Last November, the Library of Congress in Washington DC said it would create a world digital library, an online collection of manuscripts, rare books and other materials that will be freely available for viewing by anyone with internet access.

Google gave the library, which is the world's largest, $3 million (€2.5 million) towards the project.

Google, owner of the world's biggest search engine, has a library digitisation project known as Google Book Search that aims to put the entire contents of the world's most prominent universities, including Harvard and Oxford, on the internet.

When book publishers rallied against Google's book scanning project last year, they accused the technology giant of stealing. In a lawsuit filed in a New York federal court, the publishers claimed that if Google made digital copies of library books available online for search purposes, the company would be committing massive copyright infringement.

For instance, DCU's technique could enable an academic interested in Washington's view on the death penalty to search his personal diaries and find out how he felt about the US shooting deserters from the army, Prof Smeaton says.

The same search would help a 12-year-old school child with a history project, he adds. "If you search the word 'death' in the Washington manuscript, our technology will find all occurrences of the word."

Enterprise Ireland funded research into this technique, which DCU originally developed to analyse pictures and videos and has since patented.

Prof Smeaton then met US academics, who suggested DCU apply its technique to handwriting in manuscripts, such as Washington's diaries.

Following this, the university approached Google with a proposal to work on the technique for the company's search index, in co-operation with the University of Buffalo and the University of Massachusetts at Amherst.

Google, founded by Larry Page and Sergey Brin in a Stanford University dorm room, typically buys companies that have developed technologies it wants, such as managing personal photographs or mapping satellite images, instead of outsourcing, Prof Smeaton points out.

When it does outsource activities to research groups, it usually hires the researchers themselves.

"We were more difficult to hire because we are scattered across different regions," the professor says. Instead, Google gave DCU's AIC an undisclosed sum to fund a team of up to five research staff to work on the project for a year.

AIC was set up two years ago and is funded by Science Foundation Ireland.

The research group comprises leading researchers from DCU and UCD working in sensor science, software engineering, electronic engineering, and computer science. The group works closely with industry and state bodies to develop applications for this research.

DCU is also involved with the Dublin Institute of Advanced Studies in a project that is digitising old manuscripts written in Irish.

The Irish Script on Screen programme has scanned thousands of images to make them searchable.

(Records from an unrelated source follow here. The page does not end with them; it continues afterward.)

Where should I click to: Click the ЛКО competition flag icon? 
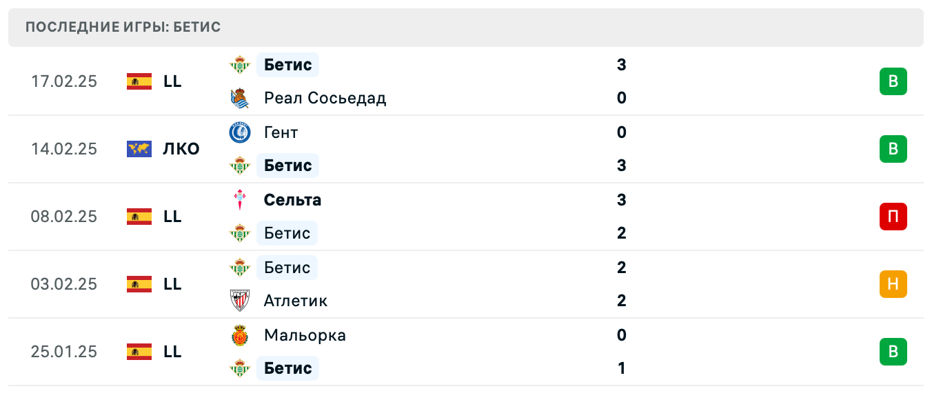139,148
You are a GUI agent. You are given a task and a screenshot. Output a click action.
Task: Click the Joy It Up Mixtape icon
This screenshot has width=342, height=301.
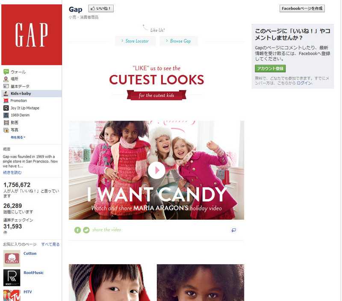point(6,108)
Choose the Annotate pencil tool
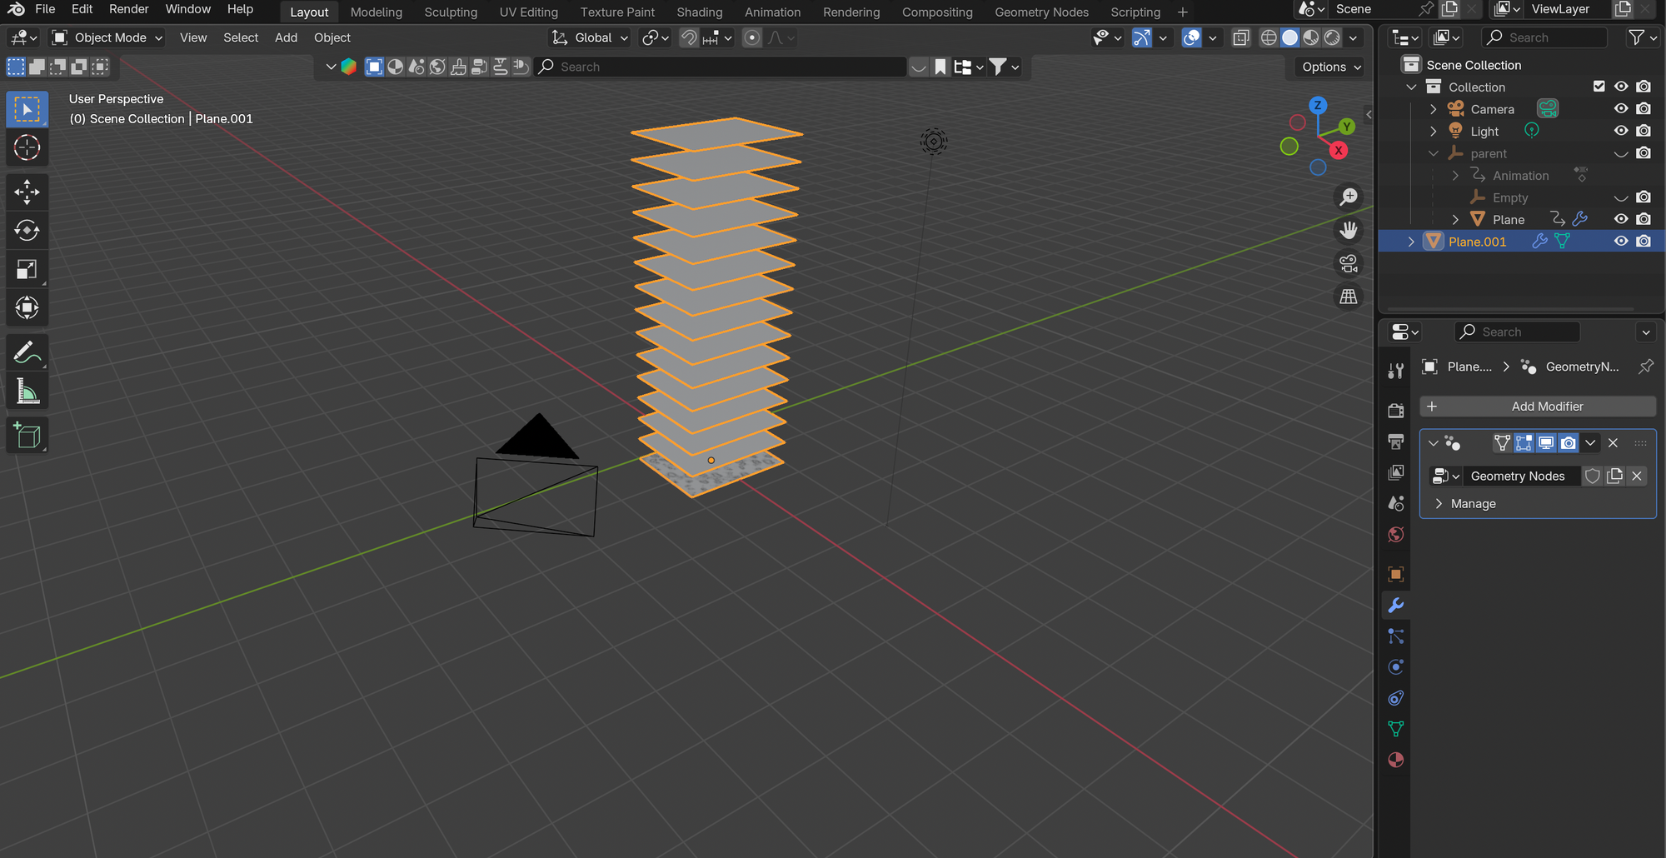This screenshot has width=1666, height=858. [x=27, y=353]
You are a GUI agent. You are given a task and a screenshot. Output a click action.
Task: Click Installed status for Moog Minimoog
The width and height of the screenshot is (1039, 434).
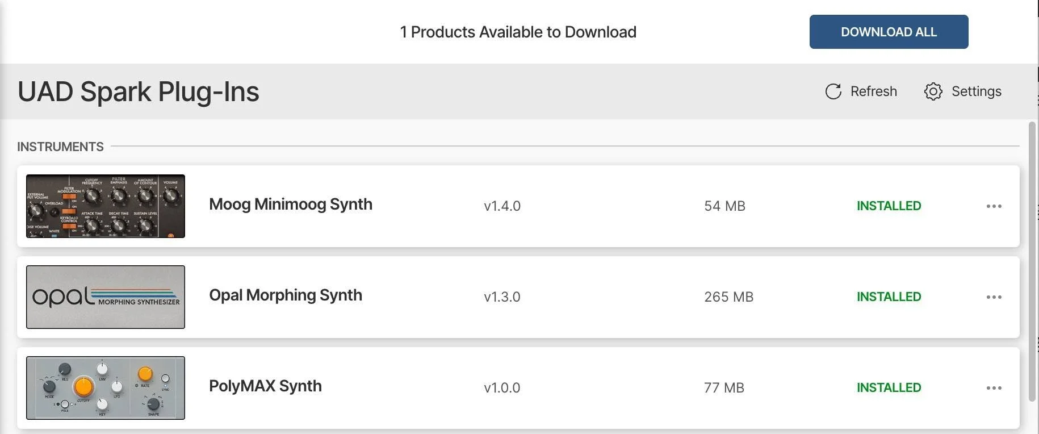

The system is based on detecting and identifying images of people, cars or other objects in different video frames and applying this to differing slants or shapes of words in handwriting.

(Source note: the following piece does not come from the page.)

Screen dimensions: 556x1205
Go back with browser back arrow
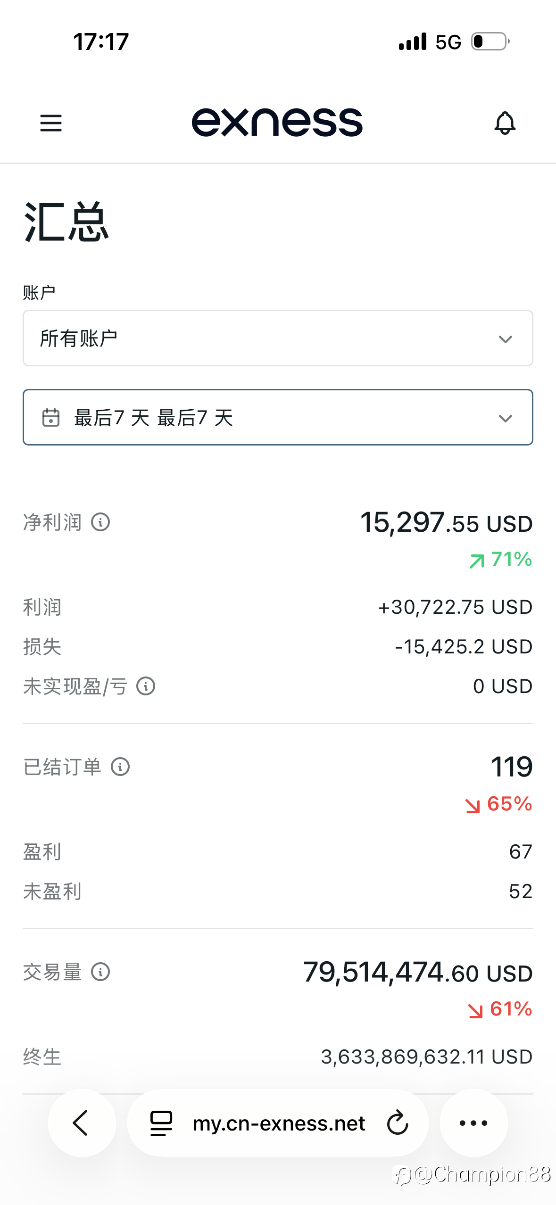pos(81,1123)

The group will present its findings to Google in a year. If the project is successful with large manuscripts, Google will apply the research to a search engine such as www.scholar.google.com, Prof Smeaton says.

"They might, in future, provide a search engine solely for old manuscripts or museum articles," he says.

"Most people are familiar with Google's search web page, but they have a dozen or more search engines, such as for images or news."

The research group now has to choose which material it will use to develop the handwriting technique and then go about getting permission for the material. Media coverage of DCU's research for Google has led to offers of material from all over the world.

"I've been inundated with cold calls from people who have online material that they are interested in us using," Prof Smeaton says.

"It has varied from the curator of manuscripts for the witches of Salem to more local, smaller museums. Someone also offered the births and deaths register for Co Wicklow for a period in the 17th and 18th centuries."

Google's funding of the project has focused greater attention on university research in Ireland, he says. "It's a great brand name to have," Prof Smeaton concludes. "Google gets you attention."